Cardiology_HTN Flashcards
What is normal blood pressure (BP) in adults (units = mm Hg)?
- Systolic blood pressure (SBP) <120 mm Hg and
- diastolic blood pressure (DBP) <80 mm Hg
What is stage 1 HTN?
Stage 1 hypertension (HTN)
- SBP of 120-139 mm Hg or DBP of 80-89 mm Hg
Stage 2 HTN
- SBP of 140-159 mm Hg or DBP of 90-99 mm Hg
- SBP ≥160 mm Hg or DBP ≥100 mm Hg
What is stage 2 HTN?
Stage 1 hypertension (HTN)
- SBP of 120-139 mm Hg or DBP of 80-89 mm Hg
Stage 2 HTN
- SBP of 140-159 mm Hg or DBP of 90-99 mm Hg
- SBP ≥160 mm Hg or DBP ≥100 mm Hg
List the five important environmental causal factors of primary HTN
- Excessive weight
- Sedentary lifestyle
- Excessive sodium intake
- Inadequate intake of fruits, vegetables, and potassium
- Excessive alcohol intake
How do you diagnose HTN?
- Two or more properly measured elevated BPs on each of two or more office visits
A patient with HTN typically has NO symptoms. True or false?
- True.
- However, evidence of end-organ damage may appear as the disease progresses.
- Assess symptoms at each visit: chest pain, shortness of breath, abdominal pain, oliguria, headache, dizziness/syncope, vision changes.
What are the goals of the history and physical examination for a patient with HTN?
- Assess adequacy of disease management and factors that affect prognosis (medications, lifestyle, etc)
- identify co-morbidities
- assess overall cardiovascular disease (CVD) risk
- assess the extent of end-organ damage
- rule out secondary causes of HTN
What physical examination components are especiallly important to document in the initial assesment of patient with HTN?

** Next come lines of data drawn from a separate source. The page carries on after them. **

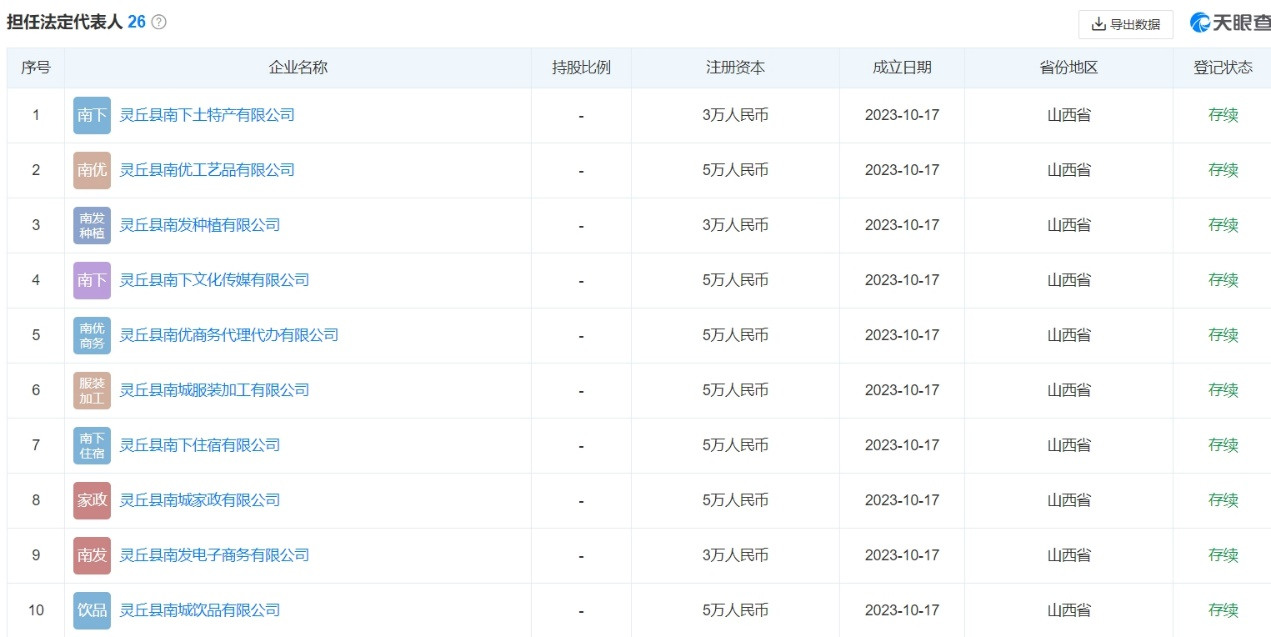Click the red 南发 logo of 电子商务 company
This screenshot has height=637, width=1271.
pyautogui.click(x=92, y=555)
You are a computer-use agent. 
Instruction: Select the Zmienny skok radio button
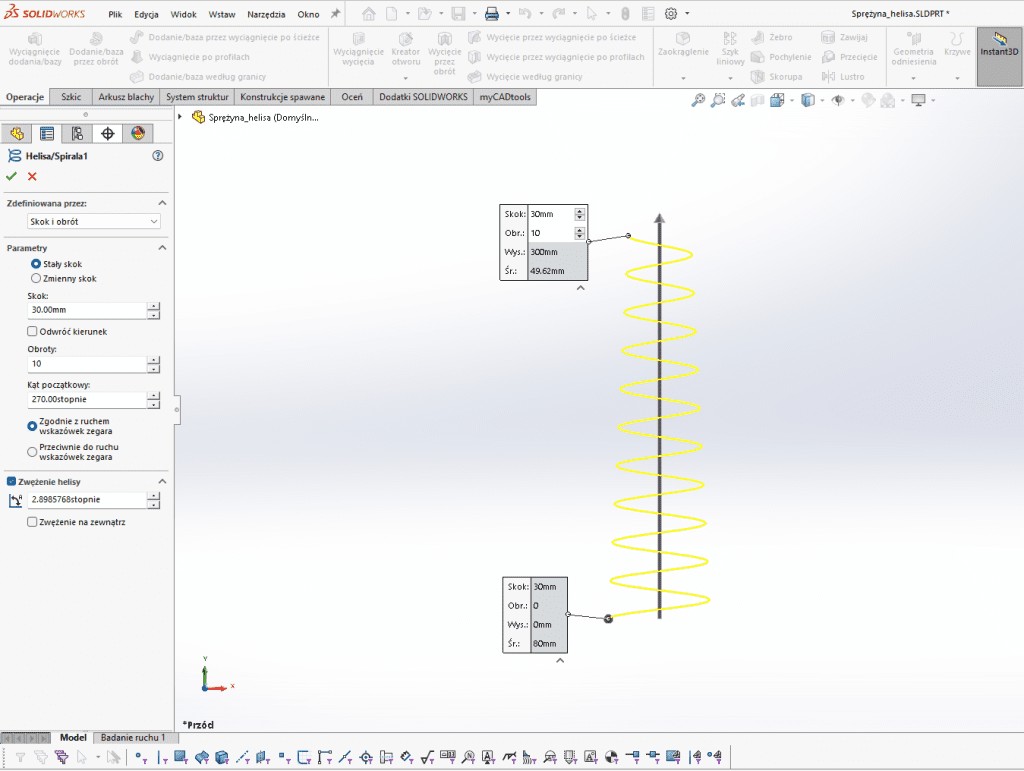[36, 278]
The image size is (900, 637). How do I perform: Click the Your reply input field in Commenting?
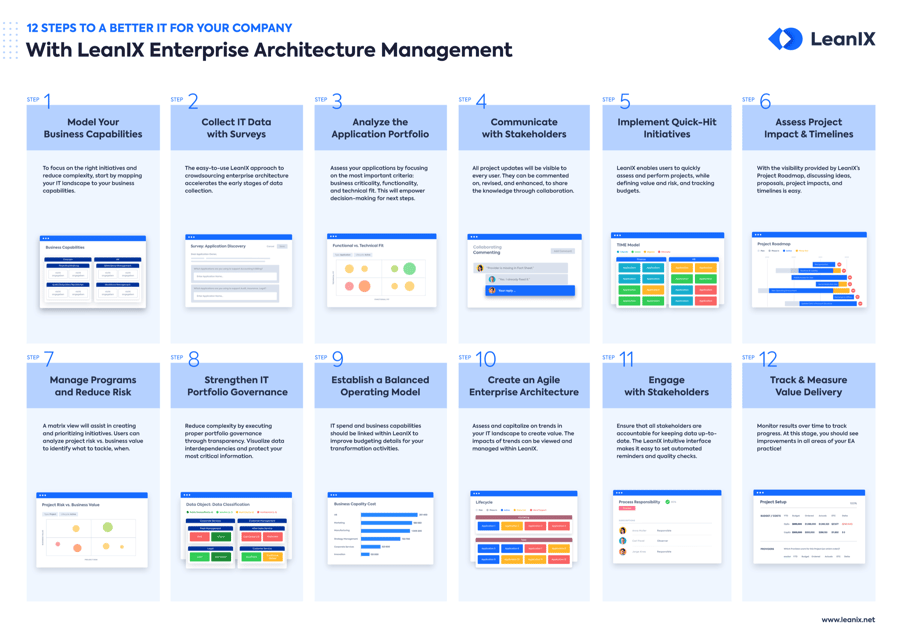529,290
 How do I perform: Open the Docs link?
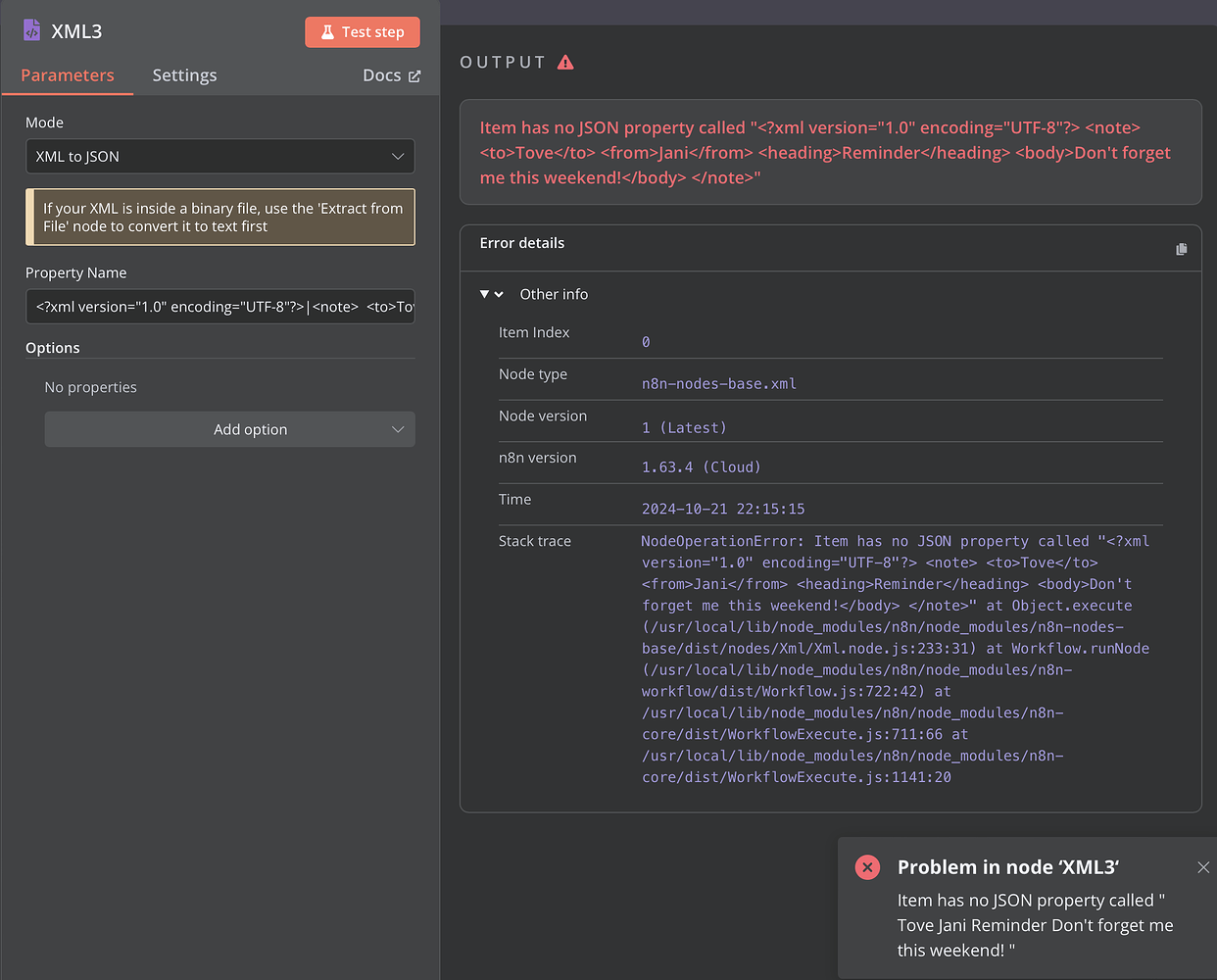tap(382, 74)
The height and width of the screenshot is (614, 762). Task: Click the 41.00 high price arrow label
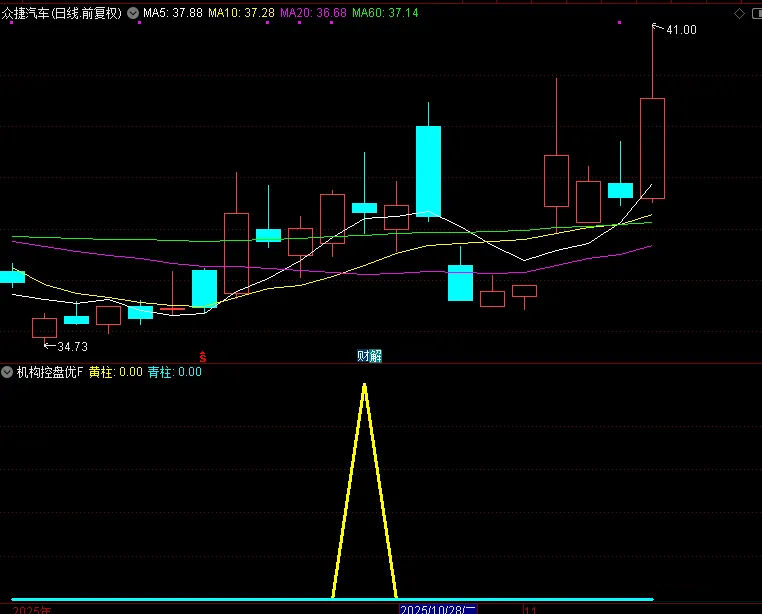680,30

- Vital signs (including BP in all extremities and body mass index)
- cardiopulmonary exam
- neck exam (thyroid, carotids)
- optic fundi
- abdominal exam (check for aneurysm, renal/femoral bruits, organomegaly)
- extremities (pulses, check for edema)
- neurologic exam
Effectively controlling BP reduces patient morbidity and mortality by decreasing the incidence of what medical conditions?
- CVD
- transient ischemic attack/stroke
- aneurysms, dementia
- retinopathy
- chronic kidney disease (CKD)
BP control decreases the incidence of what specific cardiovascular diseases?
- Heart failure
- left ventricular hypertrophy
- cardiomyopathy
- myocardial infarction
- peripheral vascular disease
The relationship between elevated BP and CVD is independent of other risk factors for CVD. True or false?
True
Beginning at a BP of 115/75 mm Hg, each incremental increase in BP of 20/10 mm Hg doubles the risk of CVD. True or false?
True
What tests should be performed in patients with HTN before initiating therapy?
- EKG
- blood glucose and hematocrit
- serum potassium and calcium
- creatinine (or calculated GFR)
- fasting lipid profile
- urinalysis
- urine albumin excretion, or albumin to creatinine ratio (optional)

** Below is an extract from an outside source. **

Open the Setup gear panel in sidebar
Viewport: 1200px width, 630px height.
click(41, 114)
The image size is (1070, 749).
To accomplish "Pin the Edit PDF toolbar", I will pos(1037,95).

How often should potassium and creatinine be measured/ tested after initial diagnosis?
- Twice a year (additional periodic labs are based on co-morbidities)
How do you measure albumin in the urine?
- Spot urine albumin to urine creatinine ratio (24-hour urine collection is not necessary)

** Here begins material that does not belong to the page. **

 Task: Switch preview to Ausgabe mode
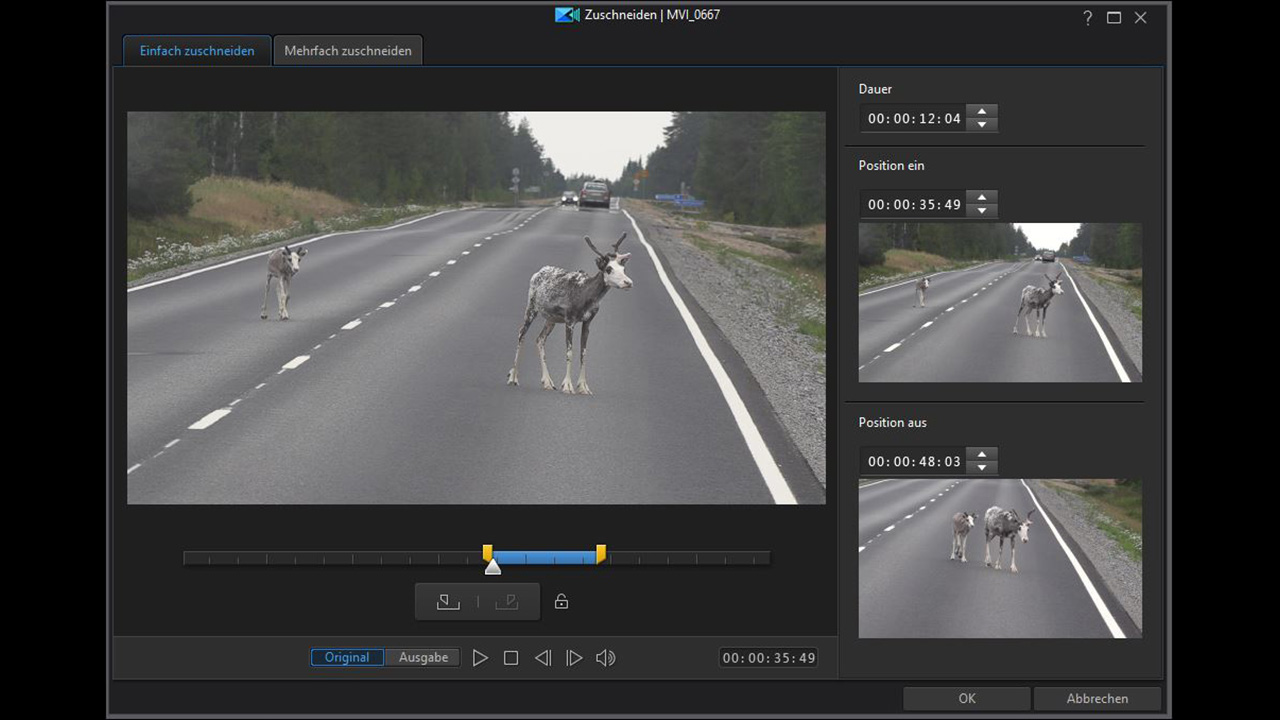pyautogui.click(x=423, y=657)
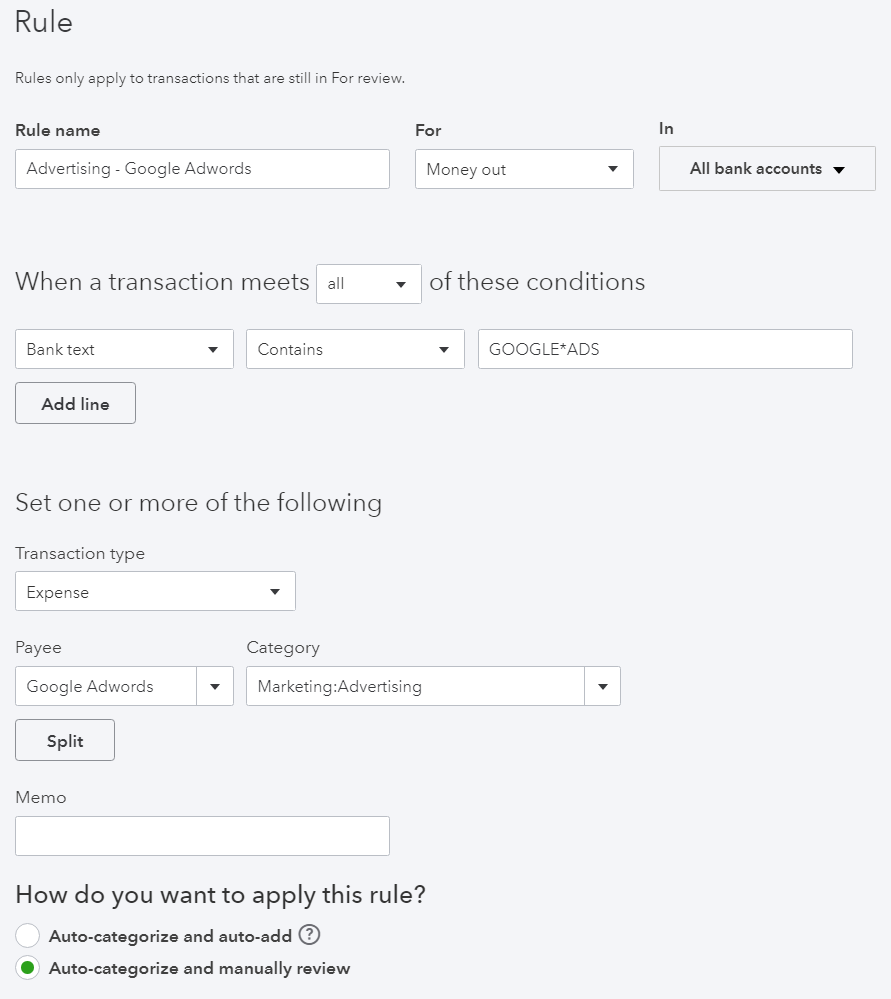Screen dimensions: 891x999
Task: Open the Money out dropdown
Action: (x=524, y=169)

What conditions warrant screening for albuminuria annually in patients with HTN?
- Patients with HTN who also have diabetes or kidney disease
Uncontrolled SBP can accelerate the decline of GFR by as much as 4-8 per year. True or Fals
True
Define the goal of BP management in patients without complicated HTN.
BP <140/90 mm Hg
Define the goal for BP management in patients with a treatment-altering comorbidity.
BP <130/80 mm Hg
Name treatment-altering co-morbidities in hypertension.
- CKD
- diabetes
- CVD
Most people will reach their DBP goal when the SBP goal is achieved, so therapy should focus on lowering the SBP. True or false?
True
Why is it important to identify patients with prehypertension?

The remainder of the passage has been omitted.